DevPortal Awards 2019 is open for nominations, with two new categories. We are looking forward to hearing what you think are the outstanding API developer portals and why you think so.

This is the first article in a series that serves with background explanations and examples within the categories:

  • we'll give you an overview of the different nomination categories and
  • walk you through the evaluation criteria to see where your devportal excels.

Posts in this series:

  1. Best Accessible Devportal and Best Internationalized & Localized Devportal
  2. Best API Business Model and Best Decision Maker Documentation
  3. Best Onboarding and Best API Reference Documentation
  4. Best Post-integration & Maintenance Support, Best Policies & Terms of Use, and Best Community Spotlight and Outreach
  5. Best DX Innovation, Best Design, and Best Overall Devportal

Why these new categories?

This post will focus on the two new DevPortal Awards categories we launch: Best Accessible Devportal and Best International & Localized Devportal.

In her talk on How privilege defines performance, Tatiana Mac points out the following: “In theory, web performance, accessibility, and inclusive design all have similar goals: provide the best, most consistent experience to all people using the minimal amount of resources.”

According to the Web Accessibility Initiative (WAI), inclusivity is about diversity, and ensuring the involvement of everyone to the greatest extent possible.
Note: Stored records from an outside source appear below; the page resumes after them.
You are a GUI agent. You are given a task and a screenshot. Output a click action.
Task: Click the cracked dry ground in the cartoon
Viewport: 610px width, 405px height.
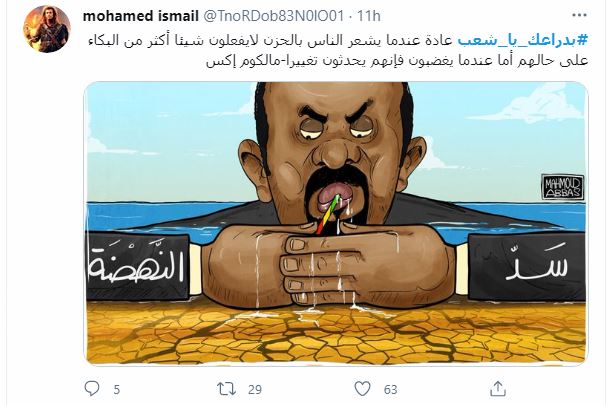pos(336,335)
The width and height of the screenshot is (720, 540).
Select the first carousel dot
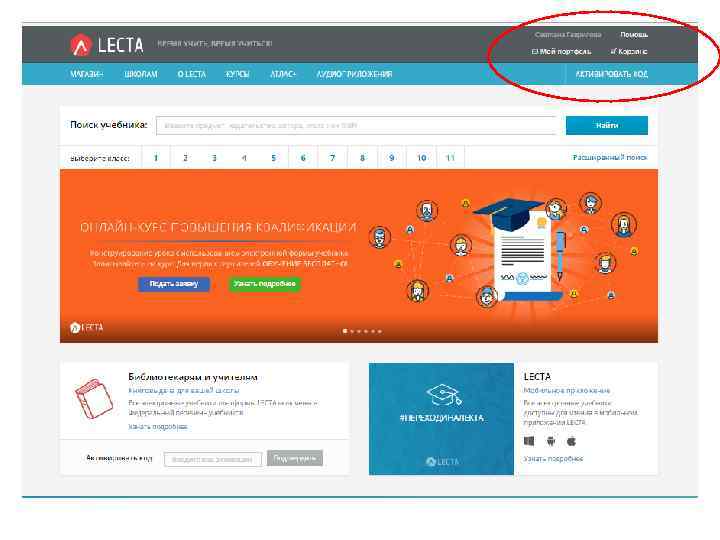click(345, 331)
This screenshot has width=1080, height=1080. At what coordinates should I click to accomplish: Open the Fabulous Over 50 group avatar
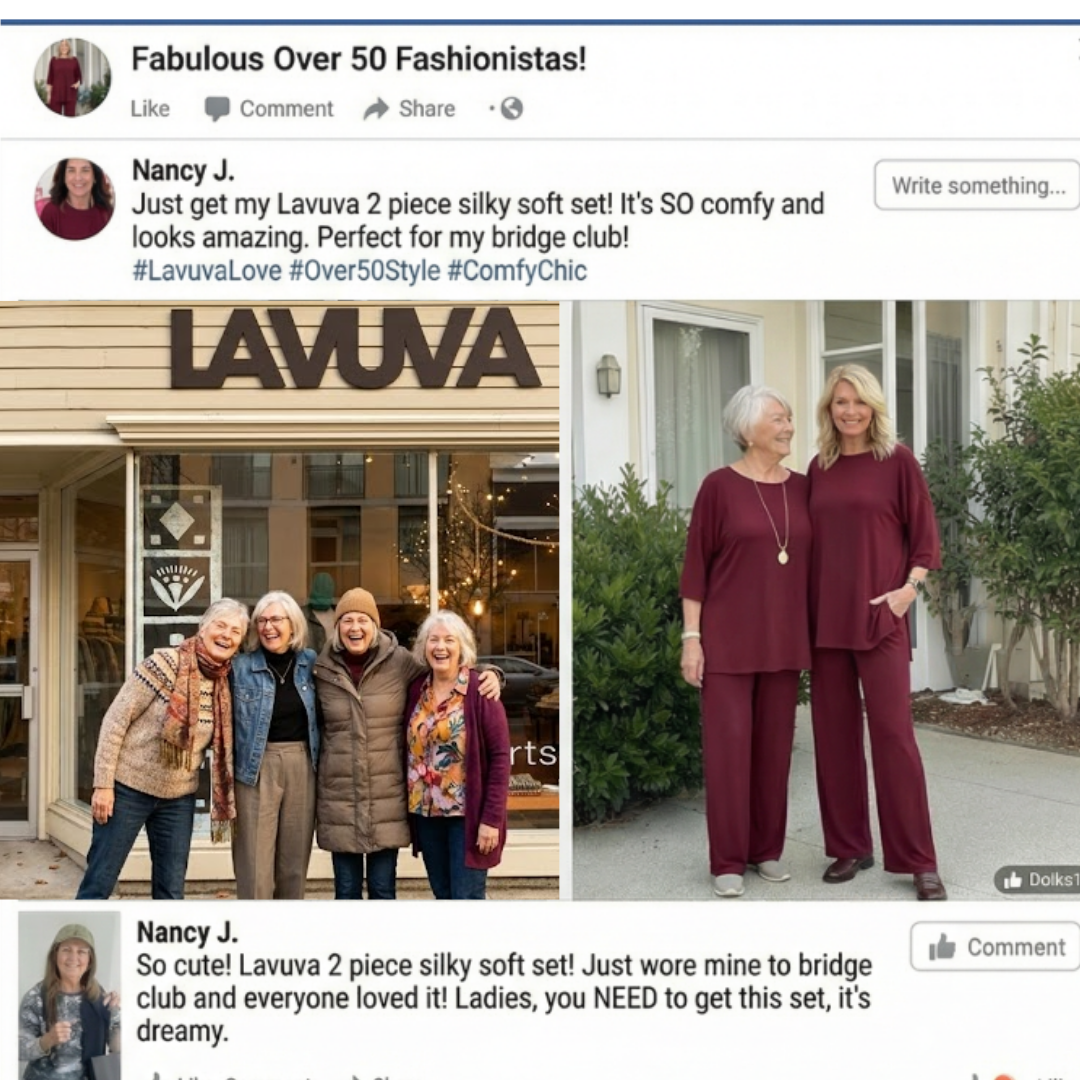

It is closely related to accessibility (boundless experiences like understanding, navigating, interacting and contributing) and usability (effective, efficient and satisfying products).

Throughout our developer portals research and project work we’ve done so far, we found that companies often address audiences with specific expectations in various regions. When you pay attention to accessibility, internationalization & localization elements, the overall user experience will be better and your users will be more likely to engage with your devportal.

This article collects various explanations, tricks and tools that enable inclusivity in the broad sense. The examples in this post are taken from some of the DevPortal Awards 2018 nominees.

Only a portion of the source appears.